Recordemos a Saulo de Tarso, el erudito familiarizado con los escritos rabínicos en los que algunos académicos modernos encuentran tesoros de conocimiento. Por alguna razón desconocida, estos escritos no llenaron las necesidades de Pablo, que se lamentaba diciendo: “¡Miserable de mí! ¿Quién me librará de este cuerpo de muerte?” (Romanos 7:24). Pero un día conoció a Jesús y, he aquí, todo cambió para él. Desde ese día hasta el día de su muerte, Pablo instó a los hombres: “…despojaos del viejo hombre… y vestíos del nuevo hombre, creado según Dios en la justicia y santidad de la verdad” (Efesios 4:22, 24).

El paso del tiempo no ha alterado la capacidad del Redentor para cambiar la vida del ser humano. Tal como le dijo a Lázaro, que había ya muerto, nos dice a nosotros: “ven” (Juan 11:43). Ven, sal de la desesperación de la duda.

Ven, sal de la aflicción del pecado. Ven, sal de la muerte que trae la incredulidad, que es la muerte. Ven, al renacer de una nueva vida, ven.

A medida que nos encaminamos hacia Él, dirigiendo nuestros pasos por los mismos senderos que Jesús recorrió, recordemos el testimonio que nos dejó: “He aquí, yo soy Jesucristo, de quien los profetas testificaron que vendría al mundo… soy la luz y la vida del mundo” (3 Nefi 11:10-11).

“Soy el primero y el último; soy el que vive, soy el que fue muerto; soy vuestro abogado ante el Padre” (D.yC. 110:4).

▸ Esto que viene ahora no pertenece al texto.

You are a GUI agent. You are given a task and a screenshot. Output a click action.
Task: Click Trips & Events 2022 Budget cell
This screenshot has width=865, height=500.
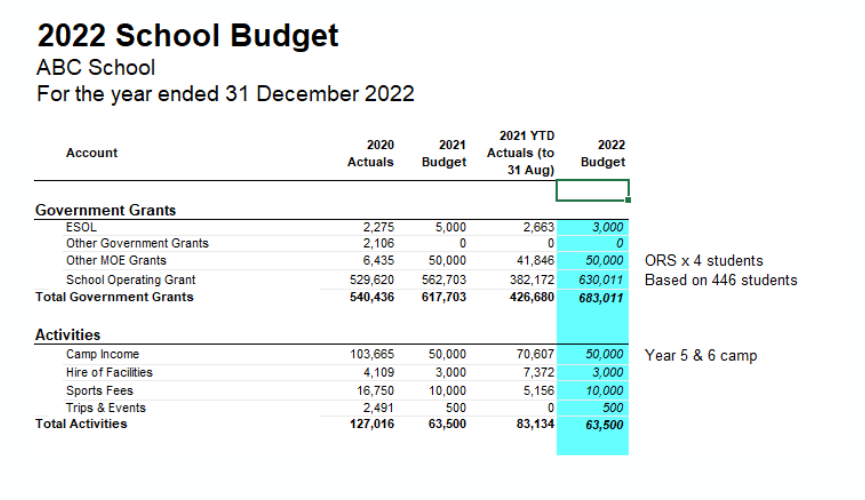point(593,408)
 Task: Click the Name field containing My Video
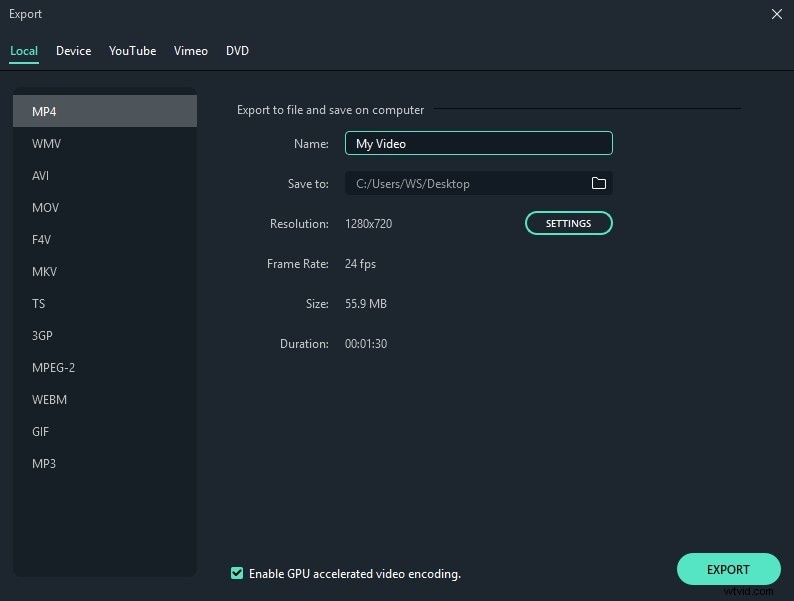point(479,143)
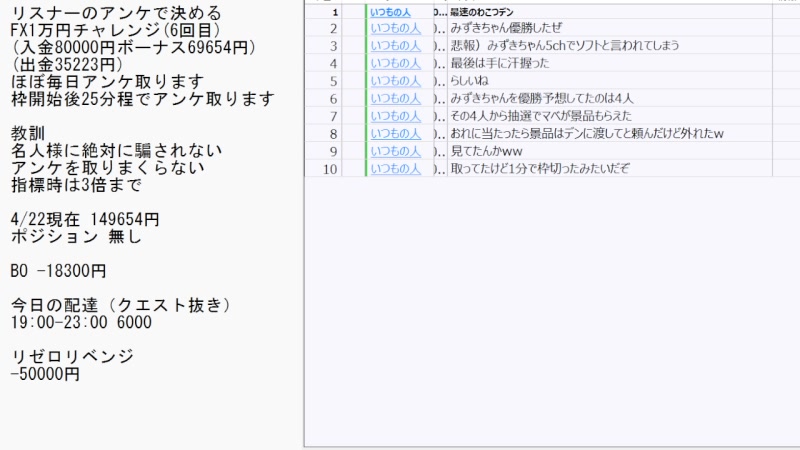Select the comment 取ってたけど1分で枠切ったみたいだぞ
This screenshot has width=800, height=450.
(540, 168)
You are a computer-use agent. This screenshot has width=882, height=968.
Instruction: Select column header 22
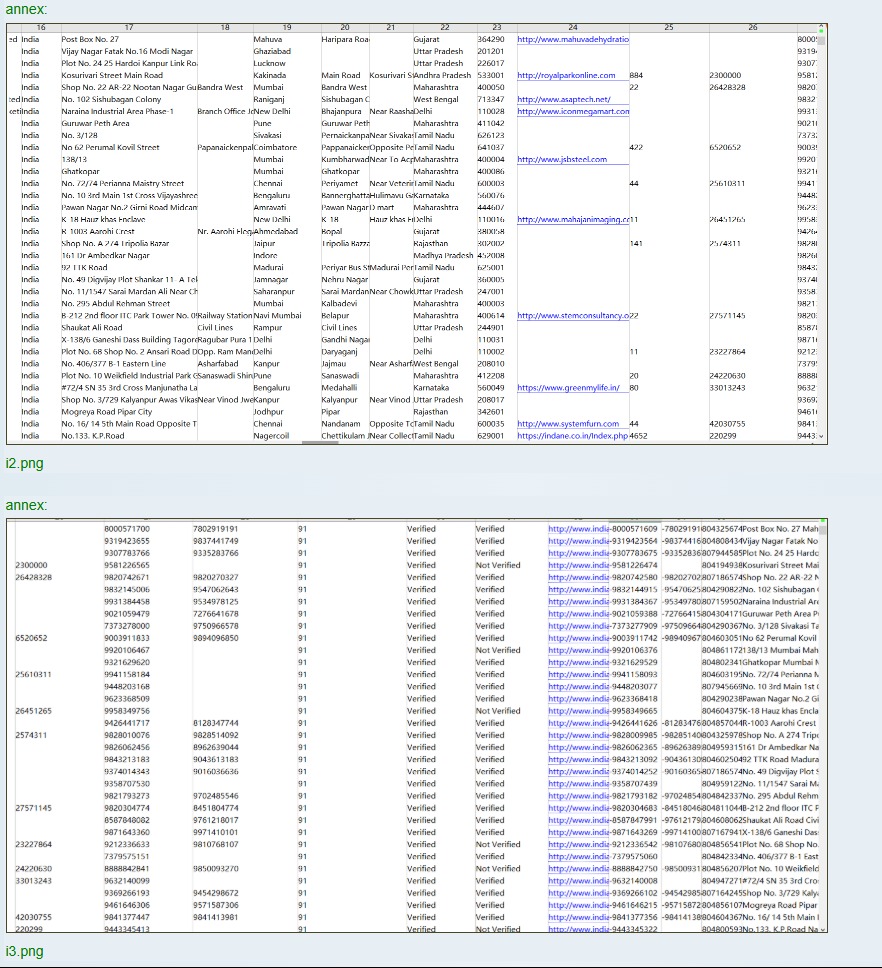pos(444,27)
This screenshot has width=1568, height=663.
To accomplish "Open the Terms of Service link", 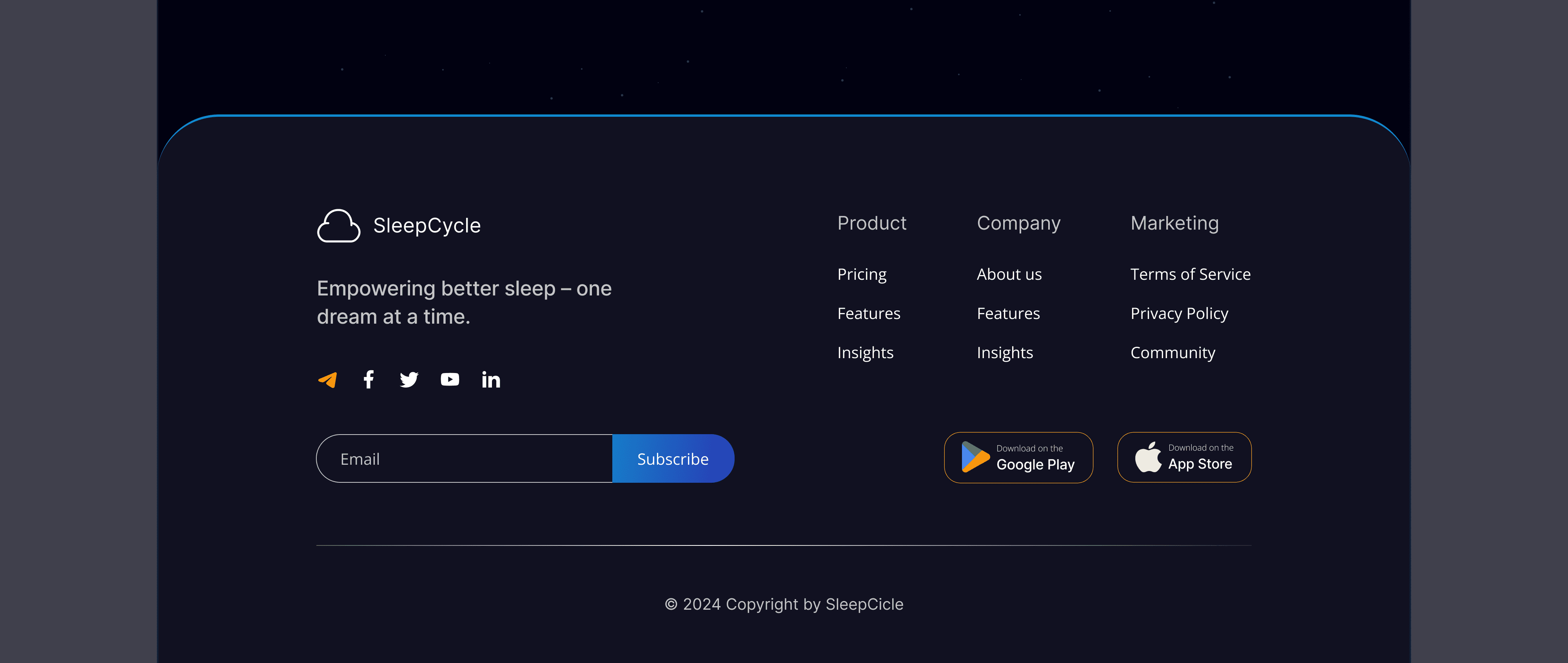I will pos(1190,274).
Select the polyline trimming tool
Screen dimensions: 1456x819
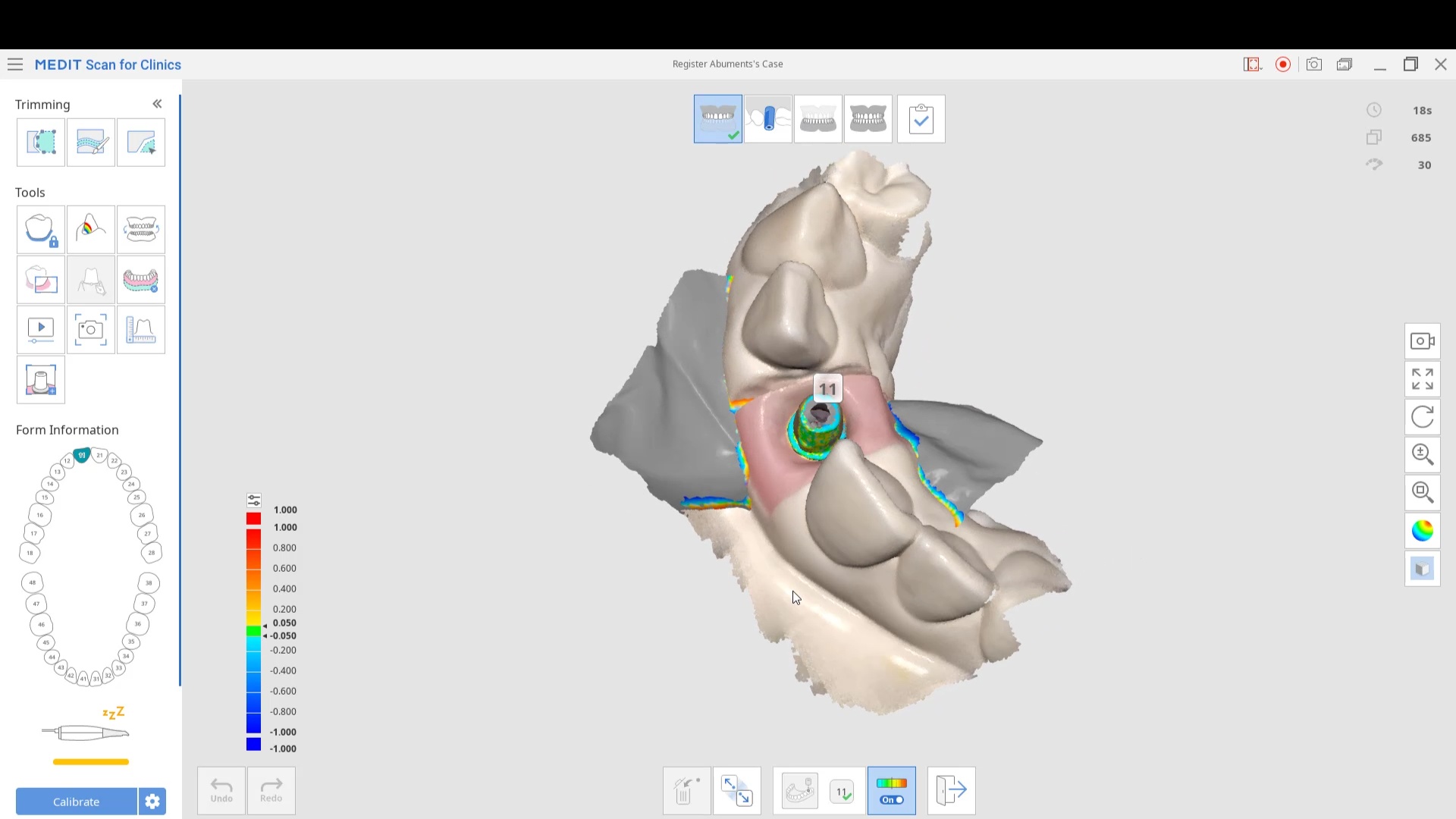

Y yo agrego mi testimonio al Suyo: Él vive. □

Satanás tentó a Jesús ofreciéndole los reinos del mundo «…si postrado me adorares». El Maestro le contestó: «Vete, Satanás, porque escrito está: Al Señor tu Dios adorarás, y a él solo servirás». (Véase Mateo 4:8-10.)

Al igual que Jesús, nosotros también podemos andar por el sendero de la oración. Al hacerlo, nos comunicamos con el Padre y participamos de Su poder.